Reproduce the entries exactly. Omit none of them.

━━ Dataset entries ━━

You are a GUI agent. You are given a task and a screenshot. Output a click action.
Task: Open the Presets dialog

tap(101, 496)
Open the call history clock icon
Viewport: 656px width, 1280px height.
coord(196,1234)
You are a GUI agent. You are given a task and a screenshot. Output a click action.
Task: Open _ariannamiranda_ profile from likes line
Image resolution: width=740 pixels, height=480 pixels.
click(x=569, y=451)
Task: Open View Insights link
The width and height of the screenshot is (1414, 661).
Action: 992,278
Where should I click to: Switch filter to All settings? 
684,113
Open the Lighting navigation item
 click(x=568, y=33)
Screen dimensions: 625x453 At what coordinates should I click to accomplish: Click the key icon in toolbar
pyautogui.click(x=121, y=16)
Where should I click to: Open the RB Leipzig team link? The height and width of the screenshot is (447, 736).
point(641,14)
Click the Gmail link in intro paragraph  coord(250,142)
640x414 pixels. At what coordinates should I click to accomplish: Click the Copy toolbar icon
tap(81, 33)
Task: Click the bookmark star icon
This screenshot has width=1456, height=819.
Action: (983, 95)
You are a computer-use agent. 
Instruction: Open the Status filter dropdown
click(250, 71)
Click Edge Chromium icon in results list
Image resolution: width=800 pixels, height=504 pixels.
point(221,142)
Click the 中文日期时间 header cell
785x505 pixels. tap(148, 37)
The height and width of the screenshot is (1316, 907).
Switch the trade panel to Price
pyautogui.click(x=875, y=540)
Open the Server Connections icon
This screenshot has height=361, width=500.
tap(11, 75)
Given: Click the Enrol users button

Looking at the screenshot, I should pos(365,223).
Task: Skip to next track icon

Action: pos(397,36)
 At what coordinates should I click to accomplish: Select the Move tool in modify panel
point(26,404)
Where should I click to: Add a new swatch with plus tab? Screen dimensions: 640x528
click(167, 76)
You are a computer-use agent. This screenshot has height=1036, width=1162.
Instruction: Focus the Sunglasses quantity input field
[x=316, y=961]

━━━

Response for this exercise:
You are a GUI agent. You are given a task and a screenshot. Output a click action.
Task: Open the Presets dialog

tap(101, 496)
Open the call history clock icon
Viewport: 656px width, 1280px height.
coord(196,1234)
You are a GUI agent. You are given a task and a screenshot. Output a click action.
Task: Open _ariannamiranda_ profile from likes line
Image resolution: width=740 pixels, height=480 pixels.
click(x=569, y=451)
Task: Open View Insights link
The width and height of the screenshot is (1414, 661).
Action: 992,278
Where should I click to: Switch filter to All settings? 
684,113
Open the Lighting navigation item
 click(x=568, y=33)
Screen dimensions: 625x453 At what coordinates should I click to accomplish: Click the key icon in toolbar
pyautogui.click(x=121, y=16)
Where should I click to: Open the RB Leipzig team link? The height and width of the screenshot is (447, 736).
point(641,14)
Click the Gmail link in intro paragraph  coord(250,142)
640x414 pixels. At what coordinates should I click to accomplish: Click the Copy toolbar icon
tap(81, 33)
Task: Click the bookmark star icon
This screenshot has width=1456, height=819.
Action: (983, 95)
You are a computer-use agent. 
Instruction: Open the Status filter dropdown
click(250, 71)
Click Edge Chromium icon in results list
Image resolution: width=800 pixels, height=504 pixels.
point(221,142)
Click the 中文日期时间 header cell
785x505 pixels. tap(148, 37)
The height and width of the screenshot is (1316, 907).
Switch the trade panel to Price
pyautogui.click(x=875, y=540)
Open the Server Connections icon
This screenshot has height=361, width=500.
tap(11, 75)
Given: Click the Enrol users button

Looking at the screenshot, I should pos(365,223).
Task: Skip to next track icon

Action: pos(397,36)
 At what coordinates should I click to accomplish: Select the Move tool in modify panel
point(26,404)
Where should I click to: Add a new swatch with plus tab? Screen dimensions: 640x528
click(167, 76)
You are a computer-use agent. This screenshot has height=1036, width=1162.
Instruction: Focus the Sunglasses quantity input field
[x=316, y=961]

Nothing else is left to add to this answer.